## [WHAT YOU WILL DO]
Exactly the lines from the one that holds "You are a computer-use agent. Screen dimensions: 785x1082" to the end of the data below: retype these and nothing else.

── DATA SUPPLIED ──

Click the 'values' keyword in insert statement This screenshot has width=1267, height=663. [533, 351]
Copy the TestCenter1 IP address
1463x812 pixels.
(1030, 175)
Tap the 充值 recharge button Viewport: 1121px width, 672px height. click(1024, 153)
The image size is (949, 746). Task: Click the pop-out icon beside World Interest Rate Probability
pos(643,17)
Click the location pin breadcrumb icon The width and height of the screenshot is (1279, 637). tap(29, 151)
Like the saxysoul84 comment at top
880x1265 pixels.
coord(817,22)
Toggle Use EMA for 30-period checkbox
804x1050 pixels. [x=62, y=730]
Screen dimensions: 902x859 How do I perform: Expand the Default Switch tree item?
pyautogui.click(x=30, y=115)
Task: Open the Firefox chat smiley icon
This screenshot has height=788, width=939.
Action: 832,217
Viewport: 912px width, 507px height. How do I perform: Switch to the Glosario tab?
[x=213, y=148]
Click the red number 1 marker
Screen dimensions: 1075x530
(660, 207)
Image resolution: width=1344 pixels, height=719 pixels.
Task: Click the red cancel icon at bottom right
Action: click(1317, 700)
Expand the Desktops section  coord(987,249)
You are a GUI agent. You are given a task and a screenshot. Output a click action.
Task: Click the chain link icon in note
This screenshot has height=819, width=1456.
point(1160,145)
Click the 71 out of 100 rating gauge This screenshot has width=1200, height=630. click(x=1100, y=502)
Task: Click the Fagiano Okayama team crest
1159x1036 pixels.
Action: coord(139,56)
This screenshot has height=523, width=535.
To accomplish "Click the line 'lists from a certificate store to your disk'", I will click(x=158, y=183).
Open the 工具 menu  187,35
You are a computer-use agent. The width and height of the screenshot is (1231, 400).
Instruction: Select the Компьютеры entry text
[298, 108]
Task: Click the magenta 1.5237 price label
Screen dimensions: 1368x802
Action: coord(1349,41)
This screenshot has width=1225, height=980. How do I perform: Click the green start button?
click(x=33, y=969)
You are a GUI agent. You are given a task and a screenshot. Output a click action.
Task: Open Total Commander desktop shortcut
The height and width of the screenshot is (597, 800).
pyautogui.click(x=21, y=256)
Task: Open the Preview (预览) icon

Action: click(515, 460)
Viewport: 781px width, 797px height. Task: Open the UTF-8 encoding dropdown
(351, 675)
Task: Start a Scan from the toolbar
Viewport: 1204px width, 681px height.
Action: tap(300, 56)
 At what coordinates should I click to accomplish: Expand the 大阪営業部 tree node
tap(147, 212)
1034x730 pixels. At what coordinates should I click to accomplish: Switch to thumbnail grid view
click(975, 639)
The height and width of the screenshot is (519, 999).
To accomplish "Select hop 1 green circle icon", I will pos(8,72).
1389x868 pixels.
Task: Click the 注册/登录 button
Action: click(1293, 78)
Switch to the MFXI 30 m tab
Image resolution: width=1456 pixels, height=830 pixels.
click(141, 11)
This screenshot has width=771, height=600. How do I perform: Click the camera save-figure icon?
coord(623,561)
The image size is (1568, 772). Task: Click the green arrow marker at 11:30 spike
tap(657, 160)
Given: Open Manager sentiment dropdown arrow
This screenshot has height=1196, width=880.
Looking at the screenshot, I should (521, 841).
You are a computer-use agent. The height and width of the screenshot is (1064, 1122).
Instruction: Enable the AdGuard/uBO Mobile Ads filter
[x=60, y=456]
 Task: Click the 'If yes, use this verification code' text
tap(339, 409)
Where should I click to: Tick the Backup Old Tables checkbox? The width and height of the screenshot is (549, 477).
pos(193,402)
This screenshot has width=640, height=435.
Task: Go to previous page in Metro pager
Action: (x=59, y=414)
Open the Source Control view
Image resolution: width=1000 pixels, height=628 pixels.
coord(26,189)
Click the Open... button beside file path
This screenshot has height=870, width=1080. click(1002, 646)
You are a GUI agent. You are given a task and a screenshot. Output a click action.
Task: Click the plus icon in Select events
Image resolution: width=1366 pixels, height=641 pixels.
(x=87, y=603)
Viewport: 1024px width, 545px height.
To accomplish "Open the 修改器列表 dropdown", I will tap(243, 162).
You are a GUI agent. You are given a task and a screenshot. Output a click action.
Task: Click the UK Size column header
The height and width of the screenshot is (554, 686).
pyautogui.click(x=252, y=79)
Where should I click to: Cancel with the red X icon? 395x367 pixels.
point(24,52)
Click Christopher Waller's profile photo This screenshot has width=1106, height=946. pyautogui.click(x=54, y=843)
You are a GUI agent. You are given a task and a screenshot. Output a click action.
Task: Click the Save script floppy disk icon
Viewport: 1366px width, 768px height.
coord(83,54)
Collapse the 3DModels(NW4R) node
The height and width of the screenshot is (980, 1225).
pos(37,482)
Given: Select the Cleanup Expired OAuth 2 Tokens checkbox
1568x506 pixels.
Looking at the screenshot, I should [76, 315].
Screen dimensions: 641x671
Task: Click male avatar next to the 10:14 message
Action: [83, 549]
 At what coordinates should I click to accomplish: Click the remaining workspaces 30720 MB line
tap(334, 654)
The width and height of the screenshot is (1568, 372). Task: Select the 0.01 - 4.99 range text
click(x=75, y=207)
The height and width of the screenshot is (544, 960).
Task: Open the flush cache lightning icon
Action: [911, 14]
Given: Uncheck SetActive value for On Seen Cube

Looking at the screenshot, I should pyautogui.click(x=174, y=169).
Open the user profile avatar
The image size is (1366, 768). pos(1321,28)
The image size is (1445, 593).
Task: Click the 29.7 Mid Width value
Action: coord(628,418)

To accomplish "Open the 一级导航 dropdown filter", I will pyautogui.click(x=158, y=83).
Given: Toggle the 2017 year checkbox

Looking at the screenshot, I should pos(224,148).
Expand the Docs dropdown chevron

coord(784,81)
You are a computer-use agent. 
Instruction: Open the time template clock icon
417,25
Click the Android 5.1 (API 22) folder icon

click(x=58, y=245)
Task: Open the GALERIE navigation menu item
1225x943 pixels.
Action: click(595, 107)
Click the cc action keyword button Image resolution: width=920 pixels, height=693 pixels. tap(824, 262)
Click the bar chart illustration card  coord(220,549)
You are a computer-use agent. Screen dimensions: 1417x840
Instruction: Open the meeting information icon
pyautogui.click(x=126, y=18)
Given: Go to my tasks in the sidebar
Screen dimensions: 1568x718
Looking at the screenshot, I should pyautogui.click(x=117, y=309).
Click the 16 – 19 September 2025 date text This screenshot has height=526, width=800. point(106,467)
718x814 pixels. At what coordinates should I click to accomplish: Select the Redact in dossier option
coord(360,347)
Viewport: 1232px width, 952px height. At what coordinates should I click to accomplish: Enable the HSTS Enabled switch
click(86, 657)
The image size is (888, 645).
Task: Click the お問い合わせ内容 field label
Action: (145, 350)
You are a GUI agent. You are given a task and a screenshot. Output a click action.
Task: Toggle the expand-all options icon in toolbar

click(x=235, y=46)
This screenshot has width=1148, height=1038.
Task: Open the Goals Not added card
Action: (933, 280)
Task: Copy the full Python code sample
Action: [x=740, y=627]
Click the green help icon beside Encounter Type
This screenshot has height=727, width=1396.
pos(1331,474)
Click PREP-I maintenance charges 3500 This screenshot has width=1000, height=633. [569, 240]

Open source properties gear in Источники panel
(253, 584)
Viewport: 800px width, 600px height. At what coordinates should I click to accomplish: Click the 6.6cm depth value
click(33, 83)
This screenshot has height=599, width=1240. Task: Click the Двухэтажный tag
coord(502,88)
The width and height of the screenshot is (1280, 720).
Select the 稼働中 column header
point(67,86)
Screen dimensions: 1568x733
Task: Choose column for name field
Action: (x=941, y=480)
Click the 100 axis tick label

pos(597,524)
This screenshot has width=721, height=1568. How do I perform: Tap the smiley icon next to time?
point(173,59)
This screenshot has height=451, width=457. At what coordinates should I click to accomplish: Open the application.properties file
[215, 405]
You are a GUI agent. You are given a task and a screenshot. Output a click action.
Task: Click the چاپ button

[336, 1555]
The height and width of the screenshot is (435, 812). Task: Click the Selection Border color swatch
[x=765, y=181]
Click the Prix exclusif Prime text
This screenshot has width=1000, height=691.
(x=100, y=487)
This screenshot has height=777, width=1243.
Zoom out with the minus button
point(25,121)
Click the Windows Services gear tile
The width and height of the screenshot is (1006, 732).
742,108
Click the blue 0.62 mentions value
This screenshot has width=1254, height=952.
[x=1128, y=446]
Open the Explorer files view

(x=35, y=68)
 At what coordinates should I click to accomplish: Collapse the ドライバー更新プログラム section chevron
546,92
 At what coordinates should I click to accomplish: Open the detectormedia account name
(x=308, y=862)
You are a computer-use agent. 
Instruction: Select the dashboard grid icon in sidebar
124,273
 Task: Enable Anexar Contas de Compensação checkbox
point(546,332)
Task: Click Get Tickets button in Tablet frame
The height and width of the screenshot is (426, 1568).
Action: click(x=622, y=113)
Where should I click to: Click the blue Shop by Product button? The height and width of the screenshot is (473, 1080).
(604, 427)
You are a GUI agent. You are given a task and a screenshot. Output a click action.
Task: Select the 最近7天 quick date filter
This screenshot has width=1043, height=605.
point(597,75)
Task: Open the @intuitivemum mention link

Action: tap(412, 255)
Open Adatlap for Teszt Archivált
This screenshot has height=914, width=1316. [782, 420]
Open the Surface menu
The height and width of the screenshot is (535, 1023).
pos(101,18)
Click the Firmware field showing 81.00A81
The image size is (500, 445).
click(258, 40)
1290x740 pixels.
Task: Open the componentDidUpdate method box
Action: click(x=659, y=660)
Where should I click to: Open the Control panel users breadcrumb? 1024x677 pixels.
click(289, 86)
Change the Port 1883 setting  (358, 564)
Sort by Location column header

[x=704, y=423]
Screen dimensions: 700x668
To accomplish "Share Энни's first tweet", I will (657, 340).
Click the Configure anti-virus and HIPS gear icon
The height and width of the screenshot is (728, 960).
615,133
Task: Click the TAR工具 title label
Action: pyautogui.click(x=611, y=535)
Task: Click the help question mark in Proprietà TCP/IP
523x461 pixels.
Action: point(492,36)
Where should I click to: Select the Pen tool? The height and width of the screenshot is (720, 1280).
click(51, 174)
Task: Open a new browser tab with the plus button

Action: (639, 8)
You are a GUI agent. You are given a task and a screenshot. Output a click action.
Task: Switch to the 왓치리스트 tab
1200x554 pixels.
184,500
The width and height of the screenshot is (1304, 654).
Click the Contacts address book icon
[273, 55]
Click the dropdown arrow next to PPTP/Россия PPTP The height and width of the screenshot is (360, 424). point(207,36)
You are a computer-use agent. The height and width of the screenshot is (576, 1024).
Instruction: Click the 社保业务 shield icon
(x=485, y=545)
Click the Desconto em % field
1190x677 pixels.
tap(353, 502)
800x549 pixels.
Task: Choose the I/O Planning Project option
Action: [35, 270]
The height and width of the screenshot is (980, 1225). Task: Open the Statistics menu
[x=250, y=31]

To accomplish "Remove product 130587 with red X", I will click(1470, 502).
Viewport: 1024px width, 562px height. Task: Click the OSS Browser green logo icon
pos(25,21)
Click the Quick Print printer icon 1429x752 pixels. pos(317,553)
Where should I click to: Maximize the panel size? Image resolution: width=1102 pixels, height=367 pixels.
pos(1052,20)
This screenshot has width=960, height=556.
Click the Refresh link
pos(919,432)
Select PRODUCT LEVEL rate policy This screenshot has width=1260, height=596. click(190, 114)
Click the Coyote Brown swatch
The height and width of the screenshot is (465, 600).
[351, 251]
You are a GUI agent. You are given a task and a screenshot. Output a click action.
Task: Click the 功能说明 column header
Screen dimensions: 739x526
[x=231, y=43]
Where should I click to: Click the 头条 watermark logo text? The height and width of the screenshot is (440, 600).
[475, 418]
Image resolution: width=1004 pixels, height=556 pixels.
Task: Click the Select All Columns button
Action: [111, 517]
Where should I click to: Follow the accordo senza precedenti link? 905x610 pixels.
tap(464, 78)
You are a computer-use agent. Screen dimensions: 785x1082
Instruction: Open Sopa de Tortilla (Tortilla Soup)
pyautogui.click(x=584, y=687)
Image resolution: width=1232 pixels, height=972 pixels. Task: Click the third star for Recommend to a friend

───

## [ANSWER]
You are a computer-use agent. Screen dimensions: 785x1082
Instruction: Open Sopa de Tortilla (Tortilla Soup)
pyautogui.click(x=584, y=687)
Image resolution: width=1232 pixels, height=972 pixels. Task: Click the third star for Recommend to a friend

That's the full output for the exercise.